[Archive 1.0] 12. Troubleshooting - mata-elang-stable/MataElang-Platform GitHub Wiki

Spark

Spark-submit Error: "The offset was changed."

MicroBatchExecution: Query [id = 4bc1...b55c, runId = 9645...a6f8] terminated with error java.lang.IllegalStateException: Partition snoqttv5-0's offset was changed from 59311 to 182, some data may have been missed.

Caused by: java.lang.IllegalStateException: Cannot fetch offset 223540 (GroupId: spark-kafka-source-e6c...779-executor, TopicPartition: snoqttv5-0). Some data may have been lost because they are not available in Kafka any more; either the data was aged out by Kafka or the topic may have been deleted before all the data in the topic was processed. If you don't want your streaming query to fail on such cases, set the source option "failOnDataLoss" to "false".

- Cause

Some data in Kafka was lost while the Spark application was stopped.

- Solution

You need to reset the offset of the Spark application stored in Hadoop.

Run the following scripts.

This command tool is stored in GitHub.

# Delete directories
hdfs dfs -rm -r hdfs://localhost:9000/user/[USERNAME]/job  
hdfs dfs -rm -r hdfs://localhost:9000/user/[USERNAME]/kaspa  
hdfs dfs -rm -r hdfs://localhost:9000/user/[USERNAME]/kafka-checkpoint  
hdfs dfs -rm -r hdfs://localhost:9000/user/[USERNAME]/kaspa-checkpoint  
hdfs dfs -rm -r hdfs://localhost:9000/user/[USERNAME]/schema/raw_kaspa  
 
# Reconstruct directories
hdfs dfs -mkdir -p hdfs://localhost:9000/user/[USERNAME]/job  
hdfs dfs -mkdir -p hdfs://localhost:9000/user/[USERNAME]/kaspa  
hdfs dfs -mkdir -p hdfs://localhost:9000/user/[USERNAME]/kafka-checkpoint  
hdfs dfs -mkdir -p hdfs://localhost:9000/user/[USERNAME]/kaspa-checkpoint  
hdfs dfs -mkdir -p hdfs://localhost:9000/user/[USERNAME]/schema/raw_kaspa

After resetting Hadoop, submit the spark application again.
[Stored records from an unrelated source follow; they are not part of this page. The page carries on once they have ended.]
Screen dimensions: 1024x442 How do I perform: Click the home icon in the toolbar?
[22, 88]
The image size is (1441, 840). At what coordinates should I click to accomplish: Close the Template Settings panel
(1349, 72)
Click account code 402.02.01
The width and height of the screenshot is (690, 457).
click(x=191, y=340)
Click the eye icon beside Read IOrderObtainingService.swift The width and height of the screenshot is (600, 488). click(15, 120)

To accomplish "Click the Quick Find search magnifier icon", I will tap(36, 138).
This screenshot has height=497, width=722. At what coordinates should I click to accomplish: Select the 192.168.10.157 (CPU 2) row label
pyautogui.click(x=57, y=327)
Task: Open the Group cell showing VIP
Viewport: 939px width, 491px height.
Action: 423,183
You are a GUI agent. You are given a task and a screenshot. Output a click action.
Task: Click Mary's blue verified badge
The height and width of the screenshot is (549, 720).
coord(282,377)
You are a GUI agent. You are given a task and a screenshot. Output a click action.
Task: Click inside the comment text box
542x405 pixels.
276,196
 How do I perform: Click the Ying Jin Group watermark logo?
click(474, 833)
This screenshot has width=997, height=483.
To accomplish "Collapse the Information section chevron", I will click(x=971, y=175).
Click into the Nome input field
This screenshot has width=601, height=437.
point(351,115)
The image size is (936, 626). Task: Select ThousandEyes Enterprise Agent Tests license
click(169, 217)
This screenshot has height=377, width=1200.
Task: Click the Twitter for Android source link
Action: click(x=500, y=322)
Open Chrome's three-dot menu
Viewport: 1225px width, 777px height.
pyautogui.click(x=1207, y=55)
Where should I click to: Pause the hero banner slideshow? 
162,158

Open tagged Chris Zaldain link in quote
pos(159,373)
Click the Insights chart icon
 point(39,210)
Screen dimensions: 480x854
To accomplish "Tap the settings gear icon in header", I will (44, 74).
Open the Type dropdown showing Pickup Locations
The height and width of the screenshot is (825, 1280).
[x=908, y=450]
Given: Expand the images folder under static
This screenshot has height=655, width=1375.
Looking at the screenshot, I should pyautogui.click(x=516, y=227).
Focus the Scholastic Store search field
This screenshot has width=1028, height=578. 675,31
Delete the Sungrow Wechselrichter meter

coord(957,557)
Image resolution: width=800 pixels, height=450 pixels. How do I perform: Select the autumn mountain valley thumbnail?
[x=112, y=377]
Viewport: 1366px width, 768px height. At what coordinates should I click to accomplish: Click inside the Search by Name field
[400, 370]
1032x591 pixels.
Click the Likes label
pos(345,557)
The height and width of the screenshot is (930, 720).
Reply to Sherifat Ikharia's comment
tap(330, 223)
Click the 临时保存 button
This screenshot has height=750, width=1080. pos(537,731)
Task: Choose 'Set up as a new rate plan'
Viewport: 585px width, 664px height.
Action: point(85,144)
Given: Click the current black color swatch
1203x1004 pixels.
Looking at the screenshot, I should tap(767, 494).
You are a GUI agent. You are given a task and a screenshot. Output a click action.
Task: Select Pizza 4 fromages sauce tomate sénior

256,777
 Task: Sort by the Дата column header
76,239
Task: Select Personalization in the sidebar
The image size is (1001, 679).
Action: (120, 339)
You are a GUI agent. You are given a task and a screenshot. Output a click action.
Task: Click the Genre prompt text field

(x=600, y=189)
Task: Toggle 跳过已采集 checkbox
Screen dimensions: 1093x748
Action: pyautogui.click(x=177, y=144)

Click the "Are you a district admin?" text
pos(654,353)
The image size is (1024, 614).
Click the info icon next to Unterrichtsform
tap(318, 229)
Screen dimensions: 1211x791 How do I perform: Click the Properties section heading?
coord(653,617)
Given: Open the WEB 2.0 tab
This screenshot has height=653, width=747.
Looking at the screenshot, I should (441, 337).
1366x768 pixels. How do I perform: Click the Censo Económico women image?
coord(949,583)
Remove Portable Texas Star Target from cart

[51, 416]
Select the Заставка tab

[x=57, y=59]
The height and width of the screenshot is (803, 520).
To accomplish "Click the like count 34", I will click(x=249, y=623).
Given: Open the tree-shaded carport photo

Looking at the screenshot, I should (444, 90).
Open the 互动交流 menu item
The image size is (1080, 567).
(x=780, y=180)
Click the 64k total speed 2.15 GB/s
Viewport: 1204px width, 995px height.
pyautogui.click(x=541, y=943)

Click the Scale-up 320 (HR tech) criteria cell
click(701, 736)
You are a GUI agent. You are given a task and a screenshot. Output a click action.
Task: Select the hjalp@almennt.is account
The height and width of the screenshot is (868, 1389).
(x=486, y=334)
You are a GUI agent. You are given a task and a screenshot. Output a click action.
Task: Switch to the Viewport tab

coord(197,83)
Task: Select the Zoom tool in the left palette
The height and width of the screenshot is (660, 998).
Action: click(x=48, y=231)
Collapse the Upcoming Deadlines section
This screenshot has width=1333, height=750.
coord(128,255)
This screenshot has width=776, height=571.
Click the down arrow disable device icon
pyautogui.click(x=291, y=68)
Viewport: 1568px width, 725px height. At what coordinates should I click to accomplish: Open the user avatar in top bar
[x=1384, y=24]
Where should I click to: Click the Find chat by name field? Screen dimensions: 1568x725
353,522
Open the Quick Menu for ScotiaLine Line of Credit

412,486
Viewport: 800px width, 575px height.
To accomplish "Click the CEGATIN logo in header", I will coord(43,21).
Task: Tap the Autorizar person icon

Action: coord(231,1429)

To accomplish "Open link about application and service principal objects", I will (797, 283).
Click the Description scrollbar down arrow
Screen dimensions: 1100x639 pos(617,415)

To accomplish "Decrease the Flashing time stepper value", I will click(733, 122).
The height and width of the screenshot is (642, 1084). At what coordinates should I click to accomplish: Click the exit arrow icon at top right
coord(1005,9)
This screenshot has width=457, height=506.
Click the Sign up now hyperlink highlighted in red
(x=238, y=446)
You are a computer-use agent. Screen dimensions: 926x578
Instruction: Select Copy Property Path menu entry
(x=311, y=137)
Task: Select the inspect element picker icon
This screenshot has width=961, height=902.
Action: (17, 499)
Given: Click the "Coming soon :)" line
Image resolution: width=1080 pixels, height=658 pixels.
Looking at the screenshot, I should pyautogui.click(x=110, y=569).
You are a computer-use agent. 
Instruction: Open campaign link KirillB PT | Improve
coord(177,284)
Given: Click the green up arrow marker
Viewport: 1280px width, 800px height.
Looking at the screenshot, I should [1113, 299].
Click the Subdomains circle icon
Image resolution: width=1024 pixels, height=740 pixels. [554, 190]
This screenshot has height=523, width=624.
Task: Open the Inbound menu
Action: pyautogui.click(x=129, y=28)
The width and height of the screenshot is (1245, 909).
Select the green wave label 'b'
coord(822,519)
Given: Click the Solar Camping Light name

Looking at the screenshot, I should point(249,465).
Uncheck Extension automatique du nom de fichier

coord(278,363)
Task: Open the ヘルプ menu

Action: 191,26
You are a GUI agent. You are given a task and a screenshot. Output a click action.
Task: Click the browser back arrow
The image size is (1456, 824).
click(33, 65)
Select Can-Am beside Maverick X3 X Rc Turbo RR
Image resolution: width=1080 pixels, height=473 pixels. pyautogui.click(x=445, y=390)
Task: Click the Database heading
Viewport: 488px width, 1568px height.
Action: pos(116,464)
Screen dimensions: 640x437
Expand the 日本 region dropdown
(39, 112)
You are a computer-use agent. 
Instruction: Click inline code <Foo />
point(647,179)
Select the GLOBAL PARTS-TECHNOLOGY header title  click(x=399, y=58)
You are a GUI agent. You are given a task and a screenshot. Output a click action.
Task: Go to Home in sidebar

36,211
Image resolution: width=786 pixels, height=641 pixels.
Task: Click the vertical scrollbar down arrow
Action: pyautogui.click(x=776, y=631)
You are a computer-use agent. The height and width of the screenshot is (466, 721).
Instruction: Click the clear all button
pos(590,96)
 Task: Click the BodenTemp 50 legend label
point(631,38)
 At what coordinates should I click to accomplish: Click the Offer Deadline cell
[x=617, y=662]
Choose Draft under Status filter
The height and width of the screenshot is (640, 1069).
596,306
Spark-submit Error: "AccessControlException"

FileFormatWriter: Aborting job 02fc...d126. org.apache.spark.SparkException: Job aborted due to stage failure: Task 0 in stage 0.0 failed 4 times, most recent failure: Lost task 0.3 in stage 0.0 (TID 9, xxx.xxx.xxx.xxx, executor 2): org.apache.hadoop.security.AccessControlException: Permission denied: user=root, access=WRITE, inode="/user/ubuntu/kaspa":ubuntu:supergroup:drwxr-xr-x

- Cause

The execution user of the command is wrong.

- Solution

According to the above error message, the execution user must be "ubuntu", not "root". You need to run the command as user "ubuntu".

Spark-submit Error: "All masters are unresponsive!"

WARN HttpChannel: /jobs/ java.util.NoSuchElementException: Failed to get the application information. If you are starting up Spark, please wait a while until it's ready.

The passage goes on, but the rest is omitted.